=== Begin Enclosure ===
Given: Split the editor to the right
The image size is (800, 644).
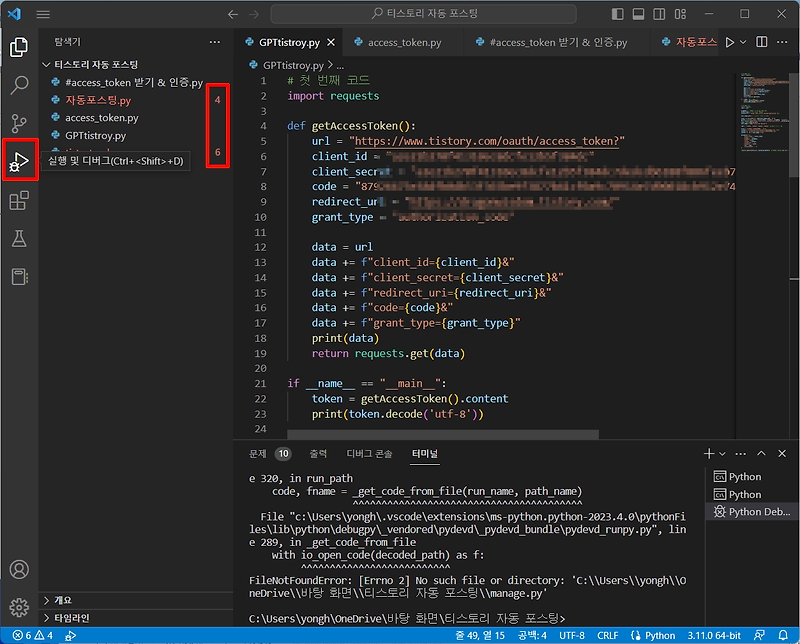Looking at the screenshot, I should 762,42.
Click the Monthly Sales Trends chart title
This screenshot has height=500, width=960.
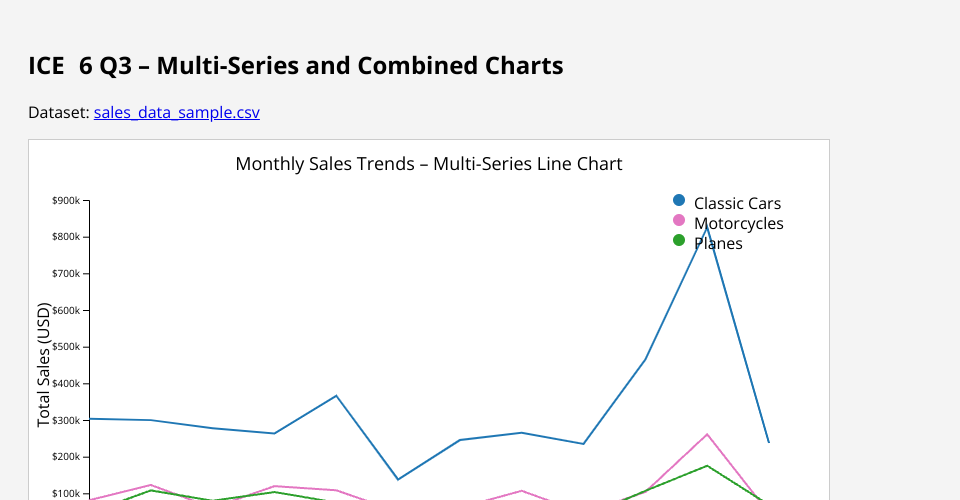pos(428,164)
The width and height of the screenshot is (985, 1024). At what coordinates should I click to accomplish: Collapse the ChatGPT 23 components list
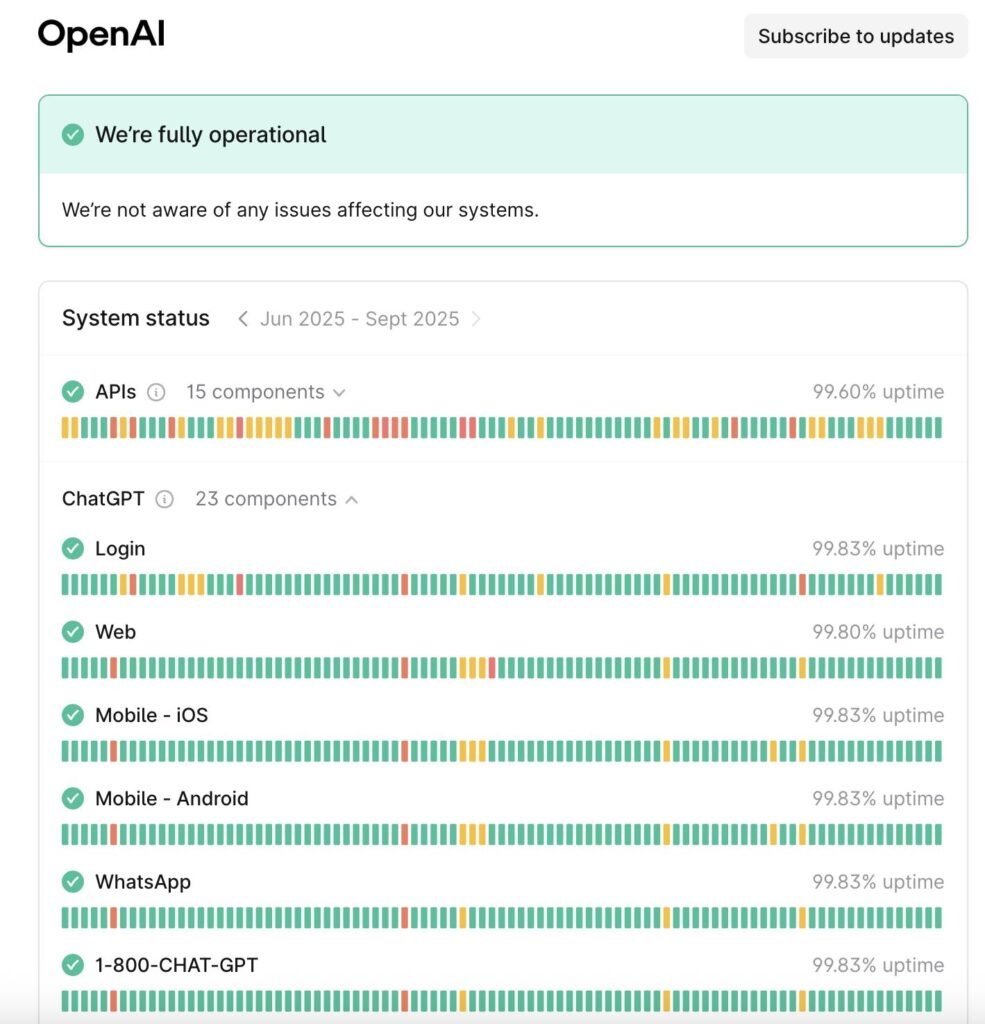point(276,499)
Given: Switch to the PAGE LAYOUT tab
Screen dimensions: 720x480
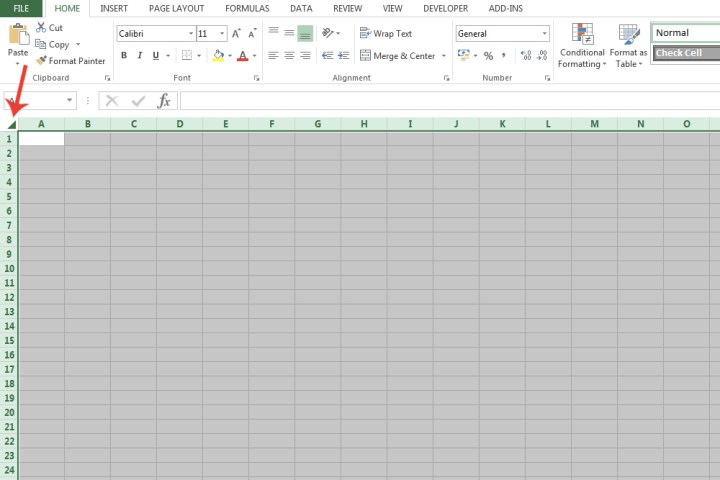Looking at the screenshot, I should tap(176, 8).
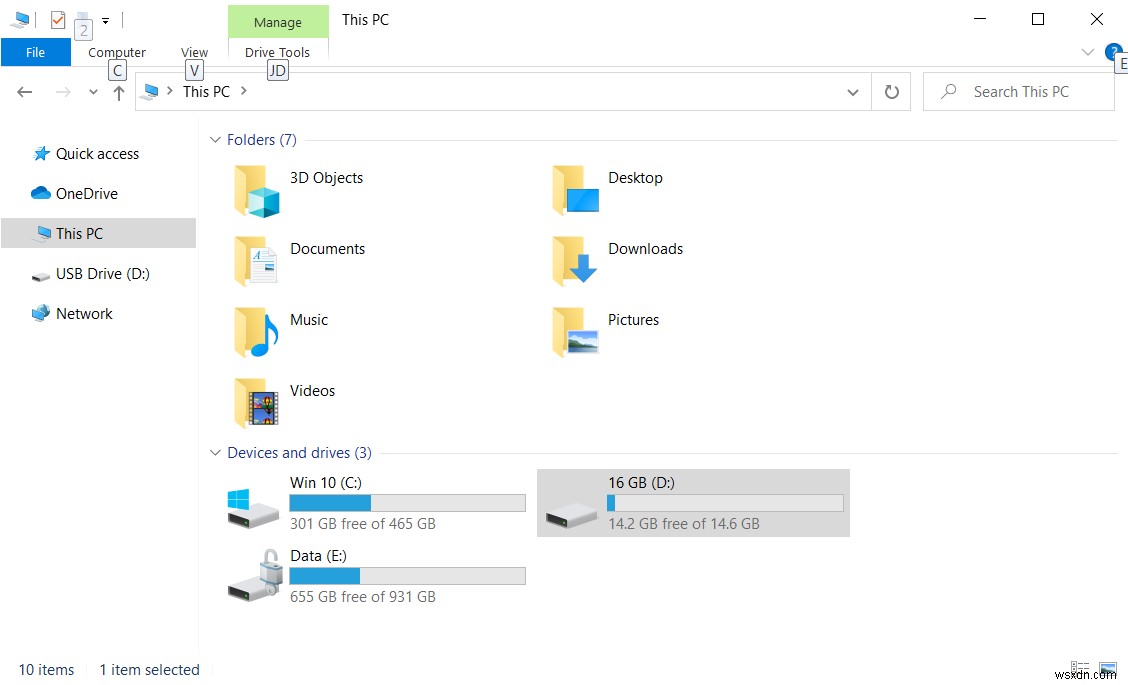Open the Computer ribbon tab
The height and width of the screenshot is (685, 1128).
pyautogui.click(x=116, y=52)
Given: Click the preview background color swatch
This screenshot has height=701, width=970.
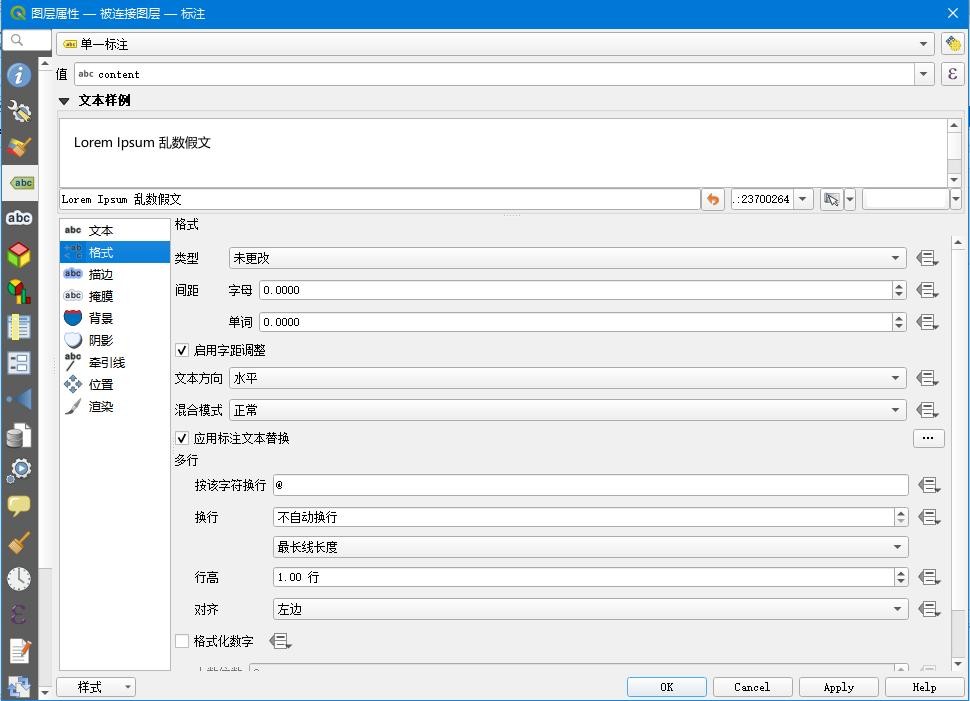Looking at the screenshot, I should click(x=904, y=199).
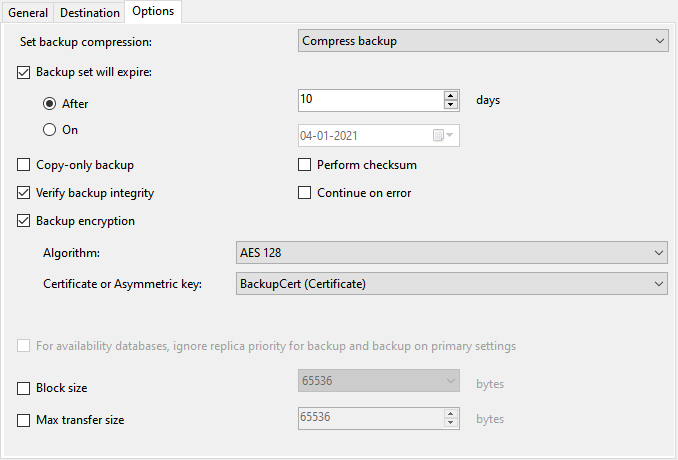Screen dimensions: 678x460
Task: Decrease the expiry days with down arrow
Action: tap(451, 105)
=== End Enclosure ===
Give the data again exactly as it appears, but without any images.

Given: Split the editor to the right
The image size is (800, 644).
Looking at the screenshot, I should 762,42.
Click the Monthly Sales Trends chart title
This screenshot has height=500, width=960.
pos(428,164)
The width and height of the screenshot is (985, 1024). At what coordinates should I click to accomplish: Collapse the ChatGPT 23 components list
point(276,499)
Given: Switch to the PAGE LAYOUT tab
Screen dimensions: 720x480
Looking at the screenshot, I should tap(176, 8).
Open the Computer ribbon tab
The height and width of the screenshot is (685, 1128).
pyautogui.click(x=116, y=52)
Given: Click the preview background color swatch
This screenshot has height=701, width=970.
Looking at the screenshot, I should click(x=904, y=199).
Screen dimensions: 678x460
Task: Decrease the expiry days with down arrow
Action: tap(451, 105)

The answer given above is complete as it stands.